■ **Activity**: Examine each line of the data, and copy the ones containing "Profix".
__________
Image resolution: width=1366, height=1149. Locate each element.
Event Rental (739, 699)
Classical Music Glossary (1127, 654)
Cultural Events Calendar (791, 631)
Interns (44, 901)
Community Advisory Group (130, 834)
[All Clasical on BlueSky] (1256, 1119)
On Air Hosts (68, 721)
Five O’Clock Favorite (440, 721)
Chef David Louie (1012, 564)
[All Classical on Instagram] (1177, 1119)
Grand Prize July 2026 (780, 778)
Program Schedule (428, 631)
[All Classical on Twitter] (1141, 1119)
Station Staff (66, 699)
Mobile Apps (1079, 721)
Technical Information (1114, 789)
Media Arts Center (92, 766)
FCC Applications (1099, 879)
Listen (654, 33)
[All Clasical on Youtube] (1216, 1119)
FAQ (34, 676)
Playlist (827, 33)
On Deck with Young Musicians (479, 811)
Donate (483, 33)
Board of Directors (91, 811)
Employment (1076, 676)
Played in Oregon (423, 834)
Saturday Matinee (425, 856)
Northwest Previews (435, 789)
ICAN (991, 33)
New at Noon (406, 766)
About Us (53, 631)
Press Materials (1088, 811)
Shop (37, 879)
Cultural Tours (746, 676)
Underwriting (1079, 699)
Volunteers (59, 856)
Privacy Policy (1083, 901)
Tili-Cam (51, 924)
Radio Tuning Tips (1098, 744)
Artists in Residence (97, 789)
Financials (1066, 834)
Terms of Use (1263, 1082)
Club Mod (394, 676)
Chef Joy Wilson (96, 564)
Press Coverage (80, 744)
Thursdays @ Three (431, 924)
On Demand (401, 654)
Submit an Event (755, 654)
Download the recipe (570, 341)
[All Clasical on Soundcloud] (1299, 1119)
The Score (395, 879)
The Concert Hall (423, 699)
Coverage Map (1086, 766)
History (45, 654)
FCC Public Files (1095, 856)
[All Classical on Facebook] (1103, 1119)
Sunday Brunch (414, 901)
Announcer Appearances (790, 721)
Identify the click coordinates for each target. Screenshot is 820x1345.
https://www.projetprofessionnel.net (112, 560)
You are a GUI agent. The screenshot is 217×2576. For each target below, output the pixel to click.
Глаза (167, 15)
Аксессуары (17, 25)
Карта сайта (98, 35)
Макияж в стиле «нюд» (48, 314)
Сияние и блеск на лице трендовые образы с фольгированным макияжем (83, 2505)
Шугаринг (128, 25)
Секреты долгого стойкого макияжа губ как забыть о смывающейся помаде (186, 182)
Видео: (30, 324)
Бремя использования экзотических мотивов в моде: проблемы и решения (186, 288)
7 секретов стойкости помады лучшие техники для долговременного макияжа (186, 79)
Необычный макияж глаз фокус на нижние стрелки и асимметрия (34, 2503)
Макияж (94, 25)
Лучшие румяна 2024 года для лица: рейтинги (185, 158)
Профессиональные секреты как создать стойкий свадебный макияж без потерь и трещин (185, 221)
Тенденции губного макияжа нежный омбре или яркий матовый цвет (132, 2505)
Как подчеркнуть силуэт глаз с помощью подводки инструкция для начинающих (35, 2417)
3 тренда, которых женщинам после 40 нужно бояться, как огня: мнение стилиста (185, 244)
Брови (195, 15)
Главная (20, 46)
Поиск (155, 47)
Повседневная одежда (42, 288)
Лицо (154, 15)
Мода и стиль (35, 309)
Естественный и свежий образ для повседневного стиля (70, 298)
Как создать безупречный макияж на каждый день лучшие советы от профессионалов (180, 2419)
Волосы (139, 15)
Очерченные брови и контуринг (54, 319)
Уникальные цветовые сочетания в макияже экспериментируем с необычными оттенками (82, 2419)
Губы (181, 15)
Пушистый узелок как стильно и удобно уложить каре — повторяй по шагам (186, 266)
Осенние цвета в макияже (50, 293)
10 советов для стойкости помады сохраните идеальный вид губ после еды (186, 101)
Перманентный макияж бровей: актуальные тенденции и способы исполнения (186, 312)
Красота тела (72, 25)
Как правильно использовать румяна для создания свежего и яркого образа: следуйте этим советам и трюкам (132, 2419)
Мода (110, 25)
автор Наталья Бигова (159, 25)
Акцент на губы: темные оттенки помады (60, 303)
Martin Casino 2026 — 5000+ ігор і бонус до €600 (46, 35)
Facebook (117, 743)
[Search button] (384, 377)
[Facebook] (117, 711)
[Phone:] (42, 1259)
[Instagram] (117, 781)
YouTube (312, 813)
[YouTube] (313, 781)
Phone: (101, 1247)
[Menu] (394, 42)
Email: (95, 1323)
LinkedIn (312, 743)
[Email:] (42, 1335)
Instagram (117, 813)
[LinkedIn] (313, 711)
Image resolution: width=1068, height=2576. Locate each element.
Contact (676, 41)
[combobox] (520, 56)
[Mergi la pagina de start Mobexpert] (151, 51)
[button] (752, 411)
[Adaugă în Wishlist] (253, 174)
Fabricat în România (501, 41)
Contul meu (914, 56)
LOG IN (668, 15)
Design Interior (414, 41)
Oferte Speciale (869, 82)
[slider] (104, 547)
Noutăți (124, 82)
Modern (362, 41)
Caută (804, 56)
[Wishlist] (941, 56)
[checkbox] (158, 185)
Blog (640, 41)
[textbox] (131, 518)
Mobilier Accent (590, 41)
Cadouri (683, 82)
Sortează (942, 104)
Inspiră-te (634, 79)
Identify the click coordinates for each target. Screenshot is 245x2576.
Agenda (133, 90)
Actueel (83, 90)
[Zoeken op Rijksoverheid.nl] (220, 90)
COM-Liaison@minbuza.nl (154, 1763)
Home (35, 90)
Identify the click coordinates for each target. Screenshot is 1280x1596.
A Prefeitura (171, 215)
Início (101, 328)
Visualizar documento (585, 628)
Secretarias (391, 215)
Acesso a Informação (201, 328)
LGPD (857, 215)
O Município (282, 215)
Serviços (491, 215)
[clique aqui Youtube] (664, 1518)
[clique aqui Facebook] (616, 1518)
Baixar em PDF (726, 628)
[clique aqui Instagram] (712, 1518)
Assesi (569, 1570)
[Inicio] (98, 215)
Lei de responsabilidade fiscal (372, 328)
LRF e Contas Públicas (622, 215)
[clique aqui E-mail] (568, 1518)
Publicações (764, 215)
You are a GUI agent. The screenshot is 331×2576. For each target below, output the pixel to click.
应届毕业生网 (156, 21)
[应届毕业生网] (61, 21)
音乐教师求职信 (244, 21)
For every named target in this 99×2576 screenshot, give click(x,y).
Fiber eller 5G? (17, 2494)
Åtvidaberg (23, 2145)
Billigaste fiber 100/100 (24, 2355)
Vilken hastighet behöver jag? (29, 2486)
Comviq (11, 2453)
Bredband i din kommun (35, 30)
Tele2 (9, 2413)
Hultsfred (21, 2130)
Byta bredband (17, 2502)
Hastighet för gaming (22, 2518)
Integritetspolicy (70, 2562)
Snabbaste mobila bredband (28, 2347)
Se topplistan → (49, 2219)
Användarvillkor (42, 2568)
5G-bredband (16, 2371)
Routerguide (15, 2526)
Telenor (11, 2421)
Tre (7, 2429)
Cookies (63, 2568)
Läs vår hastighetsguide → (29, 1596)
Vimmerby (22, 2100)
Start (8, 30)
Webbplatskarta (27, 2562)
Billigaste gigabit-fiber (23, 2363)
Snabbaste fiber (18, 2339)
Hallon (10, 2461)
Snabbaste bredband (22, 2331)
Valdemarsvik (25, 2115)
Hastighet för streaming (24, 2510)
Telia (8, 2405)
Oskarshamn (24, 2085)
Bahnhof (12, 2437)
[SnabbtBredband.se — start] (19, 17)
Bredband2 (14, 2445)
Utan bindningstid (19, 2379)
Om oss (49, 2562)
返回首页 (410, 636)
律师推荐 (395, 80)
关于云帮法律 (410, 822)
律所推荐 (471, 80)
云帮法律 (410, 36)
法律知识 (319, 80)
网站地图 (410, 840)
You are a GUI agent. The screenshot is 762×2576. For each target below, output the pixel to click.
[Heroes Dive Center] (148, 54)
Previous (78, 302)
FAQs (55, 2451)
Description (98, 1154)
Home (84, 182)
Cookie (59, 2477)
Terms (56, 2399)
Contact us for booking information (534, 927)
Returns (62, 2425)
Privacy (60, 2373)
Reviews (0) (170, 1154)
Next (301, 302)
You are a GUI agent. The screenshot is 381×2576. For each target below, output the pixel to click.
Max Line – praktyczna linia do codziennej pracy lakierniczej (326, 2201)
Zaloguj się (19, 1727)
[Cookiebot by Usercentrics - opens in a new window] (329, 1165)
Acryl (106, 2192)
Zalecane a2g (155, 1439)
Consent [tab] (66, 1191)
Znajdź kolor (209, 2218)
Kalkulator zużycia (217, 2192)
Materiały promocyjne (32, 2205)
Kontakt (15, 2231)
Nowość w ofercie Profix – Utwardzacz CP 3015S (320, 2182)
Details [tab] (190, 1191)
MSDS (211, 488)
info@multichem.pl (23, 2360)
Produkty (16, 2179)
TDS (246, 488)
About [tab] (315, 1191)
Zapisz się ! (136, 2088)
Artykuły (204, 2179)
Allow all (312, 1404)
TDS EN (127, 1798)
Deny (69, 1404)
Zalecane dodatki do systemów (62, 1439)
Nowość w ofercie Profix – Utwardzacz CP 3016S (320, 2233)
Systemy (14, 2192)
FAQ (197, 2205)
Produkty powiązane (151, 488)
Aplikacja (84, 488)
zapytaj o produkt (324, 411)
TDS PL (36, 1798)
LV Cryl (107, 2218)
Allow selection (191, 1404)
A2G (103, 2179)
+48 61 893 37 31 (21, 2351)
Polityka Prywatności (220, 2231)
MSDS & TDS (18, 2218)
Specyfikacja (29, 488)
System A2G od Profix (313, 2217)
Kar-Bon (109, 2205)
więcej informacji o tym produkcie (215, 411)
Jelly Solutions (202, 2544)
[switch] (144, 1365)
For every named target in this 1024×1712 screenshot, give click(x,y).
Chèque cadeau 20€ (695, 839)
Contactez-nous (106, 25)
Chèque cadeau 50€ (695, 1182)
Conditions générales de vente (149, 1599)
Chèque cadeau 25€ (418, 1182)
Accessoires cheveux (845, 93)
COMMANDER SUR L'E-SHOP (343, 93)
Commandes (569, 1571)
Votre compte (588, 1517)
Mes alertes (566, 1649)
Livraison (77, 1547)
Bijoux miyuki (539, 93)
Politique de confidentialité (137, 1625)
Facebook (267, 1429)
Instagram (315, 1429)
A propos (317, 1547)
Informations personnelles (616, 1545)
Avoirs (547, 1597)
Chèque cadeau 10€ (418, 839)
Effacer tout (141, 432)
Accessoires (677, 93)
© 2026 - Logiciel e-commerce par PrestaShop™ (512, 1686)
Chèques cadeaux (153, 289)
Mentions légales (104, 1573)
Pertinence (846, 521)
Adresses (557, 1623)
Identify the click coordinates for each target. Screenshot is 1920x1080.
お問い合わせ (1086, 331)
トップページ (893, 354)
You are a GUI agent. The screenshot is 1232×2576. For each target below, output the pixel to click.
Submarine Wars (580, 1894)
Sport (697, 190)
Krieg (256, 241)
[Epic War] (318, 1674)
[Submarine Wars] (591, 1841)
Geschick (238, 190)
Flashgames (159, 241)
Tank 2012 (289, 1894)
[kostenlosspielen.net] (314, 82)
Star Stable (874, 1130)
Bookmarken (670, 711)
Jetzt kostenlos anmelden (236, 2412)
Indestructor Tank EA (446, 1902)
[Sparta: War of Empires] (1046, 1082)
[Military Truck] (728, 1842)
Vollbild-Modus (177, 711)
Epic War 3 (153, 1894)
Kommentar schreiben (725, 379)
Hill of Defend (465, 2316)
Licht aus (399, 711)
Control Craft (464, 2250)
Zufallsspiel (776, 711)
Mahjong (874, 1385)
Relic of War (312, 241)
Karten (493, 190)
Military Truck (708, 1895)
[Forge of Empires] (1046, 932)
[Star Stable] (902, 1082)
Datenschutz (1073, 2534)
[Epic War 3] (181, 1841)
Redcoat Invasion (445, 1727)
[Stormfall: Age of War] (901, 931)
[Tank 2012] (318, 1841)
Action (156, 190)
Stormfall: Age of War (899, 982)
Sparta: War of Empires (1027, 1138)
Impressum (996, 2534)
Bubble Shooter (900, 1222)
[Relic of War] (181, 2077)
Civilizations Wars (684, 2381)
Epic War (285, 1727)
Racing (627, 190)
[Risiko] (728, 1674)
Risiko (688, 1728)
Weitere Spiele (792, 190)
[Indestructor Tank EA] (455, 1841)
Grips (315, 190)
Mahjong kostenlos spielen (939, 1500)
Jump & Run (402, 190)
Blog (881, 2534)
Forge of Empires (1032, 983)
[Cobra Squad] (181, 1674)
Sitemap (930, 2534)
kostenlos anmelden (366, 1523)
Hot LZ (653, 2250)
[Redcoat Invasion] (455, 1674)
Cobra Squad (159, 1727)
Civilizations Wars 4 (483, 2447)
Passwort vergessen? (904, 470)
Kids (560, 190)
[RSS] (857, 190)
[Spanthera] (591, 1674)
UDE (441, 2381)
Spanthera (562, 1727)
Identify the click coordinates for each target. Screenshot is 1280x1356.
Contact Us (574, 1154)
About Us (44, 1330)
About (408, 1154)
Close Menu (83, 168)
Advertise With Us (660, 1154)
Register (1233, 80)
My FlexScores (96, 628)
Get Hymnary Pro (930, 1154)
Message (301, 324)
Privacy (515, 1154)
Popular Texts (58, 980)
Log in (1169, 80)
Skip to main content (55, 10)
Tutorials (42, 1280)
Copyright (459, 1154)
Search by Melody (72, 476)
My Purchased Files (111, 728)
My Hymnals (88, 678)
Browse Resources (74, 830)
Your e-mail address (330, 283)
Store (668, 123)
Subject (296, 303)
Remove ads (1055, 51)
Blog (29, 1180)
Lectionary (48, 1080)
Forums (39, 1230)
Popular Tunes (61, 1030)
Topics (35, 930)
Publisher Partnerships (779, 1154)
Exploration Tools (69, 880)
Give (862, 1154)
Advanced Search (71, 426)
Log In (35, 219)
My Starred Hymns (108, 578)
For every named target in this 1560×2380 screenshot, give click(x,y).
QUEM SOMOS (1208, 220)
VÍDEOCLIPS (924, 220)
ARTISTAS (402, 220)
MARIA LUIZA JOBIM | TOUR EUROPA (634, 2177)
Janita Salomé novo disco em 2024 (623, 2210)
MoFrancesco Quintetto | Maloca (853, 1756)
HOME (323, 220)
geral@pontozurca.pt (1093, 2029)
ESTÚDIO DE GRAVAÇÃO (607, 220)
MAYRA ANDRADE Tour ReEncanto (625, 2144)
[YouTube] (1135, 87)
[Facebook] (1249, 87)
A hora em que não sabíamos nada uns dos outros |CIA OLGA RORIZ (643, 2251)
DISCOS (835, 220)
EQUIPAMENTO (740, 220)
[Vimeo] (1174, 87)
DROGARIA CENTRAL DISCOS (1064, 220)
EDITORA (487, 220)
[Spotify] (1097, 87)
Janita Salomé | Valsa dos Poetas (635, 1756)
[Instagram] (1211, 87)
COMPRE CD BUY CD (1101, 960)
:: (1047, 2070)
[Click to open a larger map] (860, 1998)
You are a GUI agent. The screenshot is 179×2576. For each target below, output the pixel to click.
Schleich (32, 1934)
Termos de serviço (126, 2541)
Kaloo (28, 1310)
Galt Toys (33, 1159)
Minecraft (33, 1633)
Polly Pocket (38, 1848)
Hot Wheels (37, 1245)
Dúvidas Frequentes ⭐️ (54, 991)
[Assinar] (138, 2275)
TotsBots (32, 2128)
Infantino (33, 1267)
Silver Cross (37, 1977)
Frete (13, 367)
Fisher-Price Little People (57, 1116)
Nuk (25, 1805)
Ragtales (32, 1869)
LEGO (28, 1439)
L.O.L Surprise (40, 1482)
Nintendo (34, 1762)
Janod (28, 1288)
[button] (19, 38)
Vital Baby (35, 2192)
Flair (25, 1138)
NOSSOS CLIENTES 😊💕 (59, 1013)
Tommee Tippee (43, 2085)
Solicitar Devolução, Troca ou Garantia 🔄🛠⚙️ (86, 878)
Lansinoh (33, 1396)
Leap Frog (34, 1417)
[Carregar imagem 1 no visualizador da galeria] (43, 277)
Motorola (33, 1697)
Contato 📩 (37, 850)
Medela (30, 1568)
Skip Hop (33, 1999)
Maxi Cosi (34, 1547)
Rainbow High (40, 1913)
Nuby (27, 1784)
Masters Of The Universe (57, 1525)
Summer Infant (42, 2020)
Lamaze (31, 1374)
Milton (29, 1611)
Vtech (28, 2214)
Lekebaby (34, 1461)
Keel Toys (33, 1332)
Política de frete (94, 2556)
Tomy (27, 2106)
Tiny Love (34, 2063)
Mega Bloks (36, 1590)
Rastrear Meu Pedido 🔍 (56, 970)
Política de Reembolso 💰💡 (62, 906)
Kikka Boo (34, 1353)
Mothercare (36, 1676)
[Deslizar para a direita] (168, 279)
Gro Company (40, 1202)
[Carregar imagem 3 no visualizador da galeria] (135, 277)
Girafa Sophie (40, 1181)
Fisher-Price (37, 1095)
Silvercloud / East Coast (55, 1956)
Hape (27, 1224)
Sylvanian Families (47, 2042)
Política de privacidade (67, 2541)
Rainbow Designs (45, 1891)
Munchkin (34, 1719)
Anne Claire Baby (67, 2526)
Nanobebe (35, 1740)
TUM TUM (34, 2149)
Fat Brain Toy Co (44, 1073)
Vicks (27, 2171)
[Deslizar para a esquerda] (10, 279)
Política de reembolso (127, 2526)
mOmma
__________
■ **Result of the task**:
Nowość w ofercie Profix – Utwardzacz CP 3015S (320, 2182)
Nowość w ofercie Profix – Utwardzacz CP 3016S (320, 2233)
System A2G od Profix (313, 2217)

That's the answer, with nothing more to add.